A recent study looked at the strength, durability and breadth of neutralizing antibody responses generated by breakthrough infections in individuals vaccinated against SARS-CoV2.
The findings are published this week in Cell, one of the scientific journals of Cell Press. Alexandra Walls and David Veesler in the Department of Biochemistry at the University of Washington in Seattle led the project.
Characteristics of the Delta and Omicron coronavirus variants of concern include enhanced transmissibility and immune evasion even in non-immunologically naïve individuals, compared to the ancestral pandemic coronavirus.

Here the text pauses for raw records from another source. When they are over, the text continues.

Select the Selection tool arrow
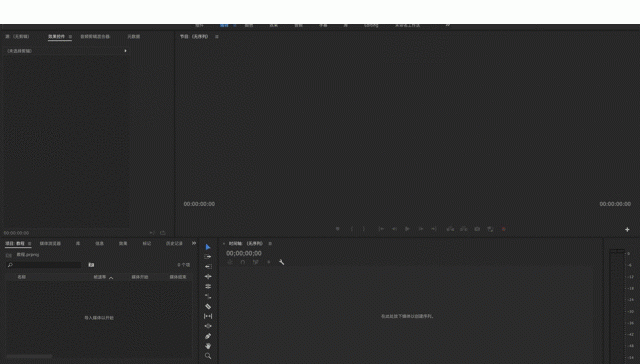The width and height of the screenshot is (640, 364). pos(208,247)

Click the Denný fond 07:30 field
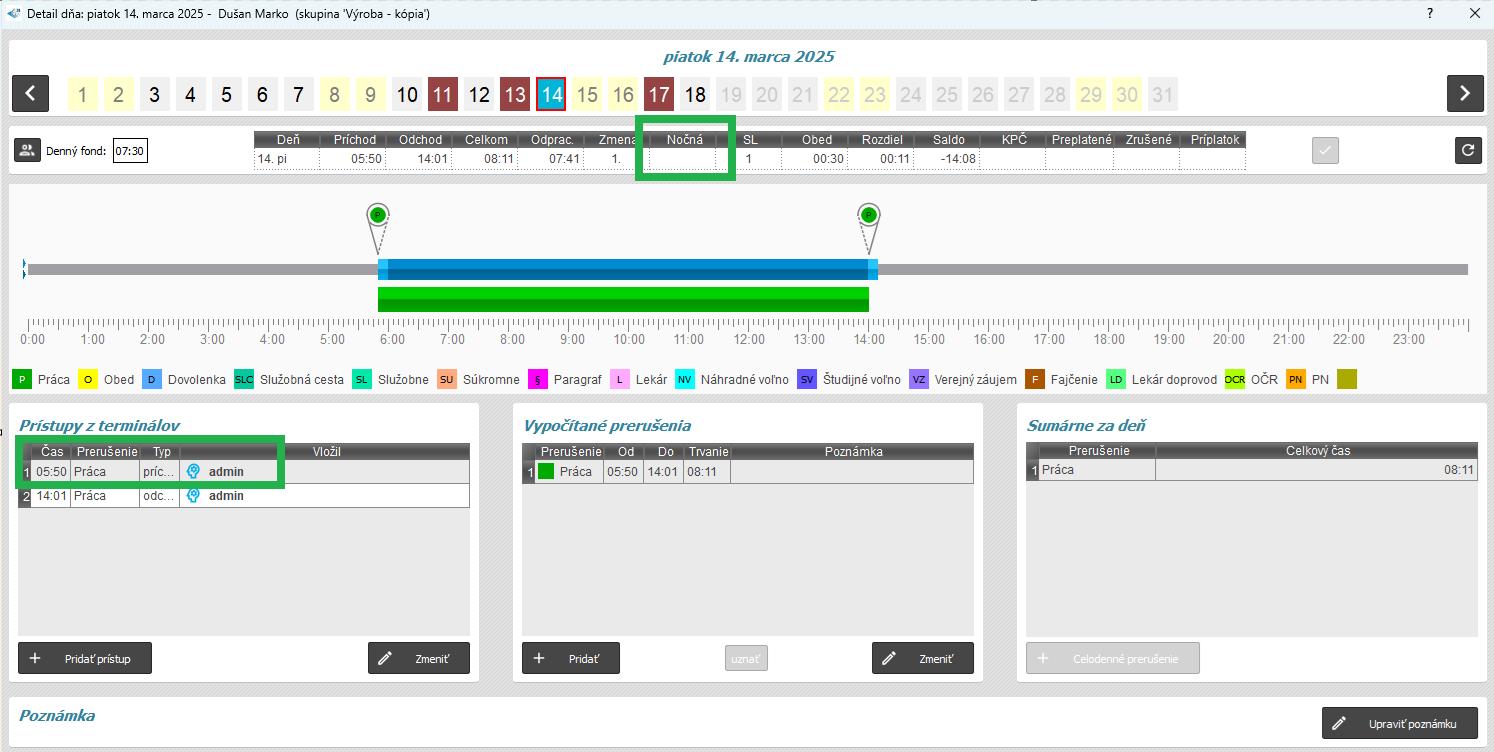tap(130, 152)
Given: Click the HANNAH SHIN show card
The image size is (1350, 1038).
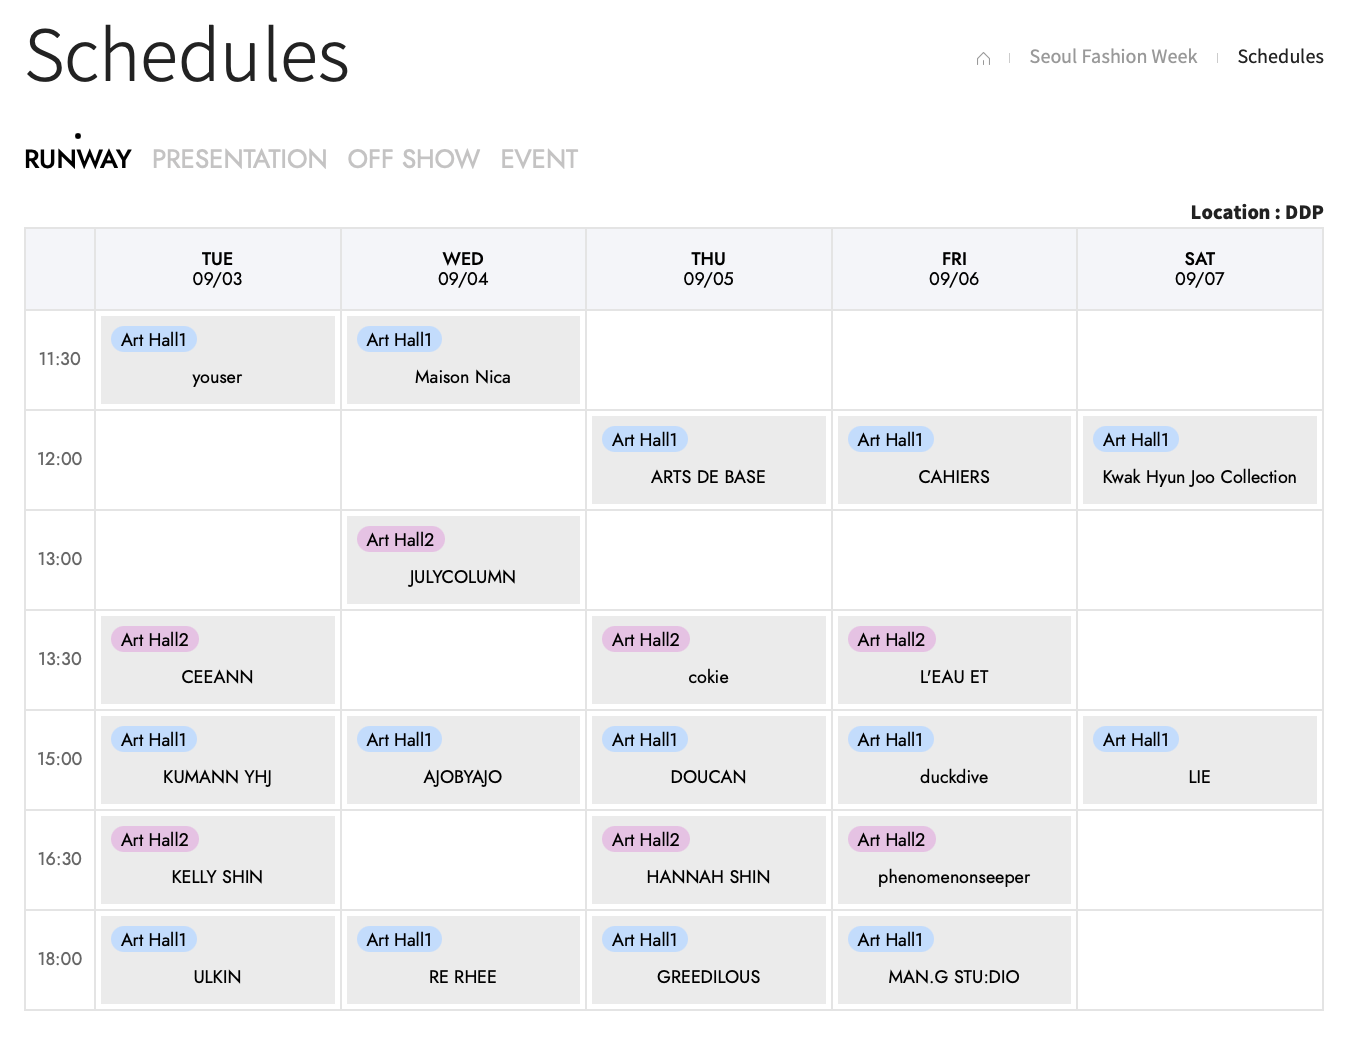Looking at the screenshot, I should [709, 860].
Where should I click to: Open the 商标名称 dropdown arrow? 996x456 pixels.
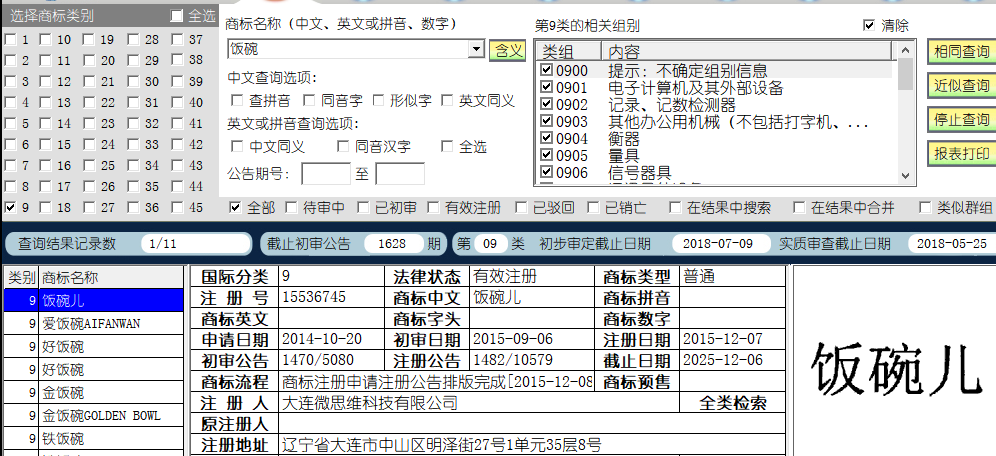tap(476, 49)
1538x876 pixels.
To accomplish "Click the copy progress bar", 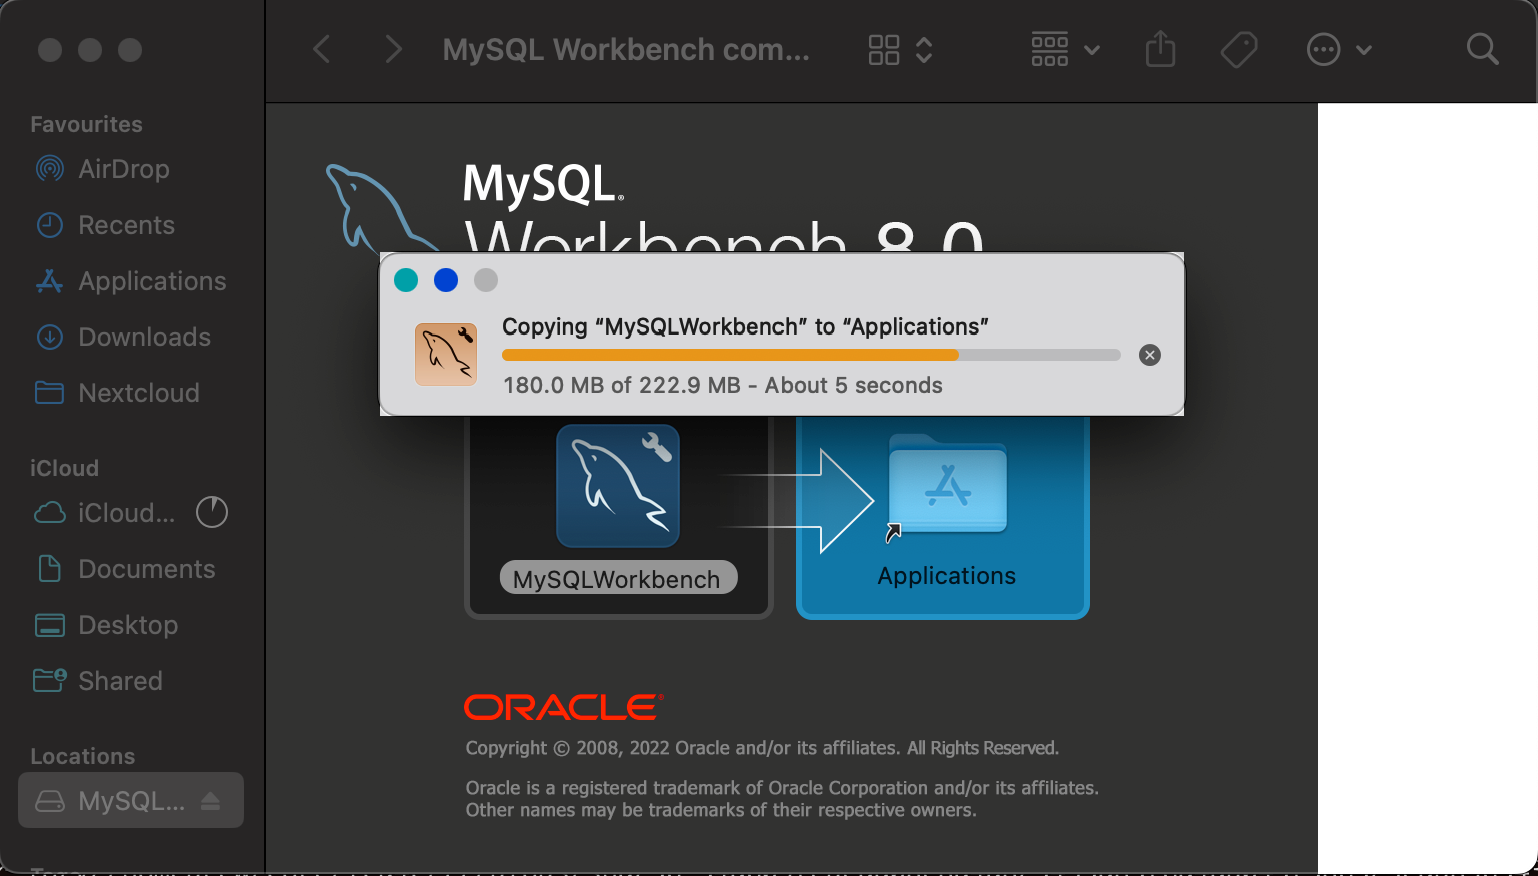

These characteristics, and the waning of immunity from vaccines, have led to breakthrough infections in vaccinated individuals. For the most part, otherwise healthy people who are vaccinated against the SARS-CoV-2 usually do not have severe symptoms if they do end up contracting the virus.
The researchers wanted to understand what effect catching the virus after being vaccinated has on neutralizing antibodies, and to see how durable and broad these responses are. Their hope is that advancing such knowledge will help guide vaccination policies and pandemic mitigation strategies.
Through their project the researchers learned that the degree of antibody response depended on whether a person has had one, two, three, or four exposures to the spike protein through infection, vaccination, or a mixture of the two. The scientists also checked antibody responses in groups of individuals who had been vaccinated after having COVID-19, those who were previously vaccinated and experienced a breakthrough infection, those who were vaccinated only, and those who were boosted and therefore vaccinated three times.
Among their study subjects, those who had completed a three-vaccination protocol, and those who had been vaccinated after recovering from COVID-19, and those with a breakthrough infection after vaccination launched almost comparable neutralizing antibody responses, in terms of magnitude and breadth. Their serum binding and antibody neutralizing responses to the spike protein in the current pandemic coronavirus variants were much more potent and lasting than those generated by people who had received only two doses of COVID-19 vaccine or who had a previous infection not followed by vaccination.
This observation suggested that the increased number of exposures to SARS-CoV-2 antigens, either through infection and vaccination or triple vaccination, enhanced the quality of antibody responses.
The researchers also looked at how broad the elicited antibodies could be. They investigated neutralization of the divergent Omicron SARS-CoV-2 variant of concern, currently responsible for the majority of cases in the United States. Their findings showed that boosted individuals (or those that have a mixture of infection and double vaccination) have neutralizing antibodies at similar levels to subjects vaccinated twice against the original ancestral strain. This suggests a large amount of immune evasion, but that vaccine boosters can help close the neutralizing antibody gap caused by Omicron.
Looking outside of the SARS-CoV-2 family shows a similar pattern, where repeated and multiple exposures improves the otherwise weak neutralizing antibody response to SARS-CoV. Finally, the authors did not identify improvements in antibody binding to common cold causing coronavirus spike proteins like OC43 or HKU1. This suggests that repeated SARS-CoV-2 exposure does not improve spike reactivity to more divergent coronaviruses. These findings support the development of broader sarbecovirus or coronavirus vaccines to be prepared in the event of a future spillover event.
The study groups consisted of about 15 people, from the Hospitalized or Ambulatory Adults with Respiratory Viral Infections, or HAARVI, project at the UW in Seattle. HAARVI, led by UW Medicine infectious disease physician Helen Chu, looks at recovered COVID-19 patients to study immune responses over time, to understand the long-term consequences of the infection, and to compare immune responses from vaccines and natural infections.
Researchers from the Department of Medicine and the Department of Laboratory Medicine and Pathology at the UW School of Medicine, and from Humabs Biomed SA, a subsidiary of Vir Biotechnology, also helped conduct the study.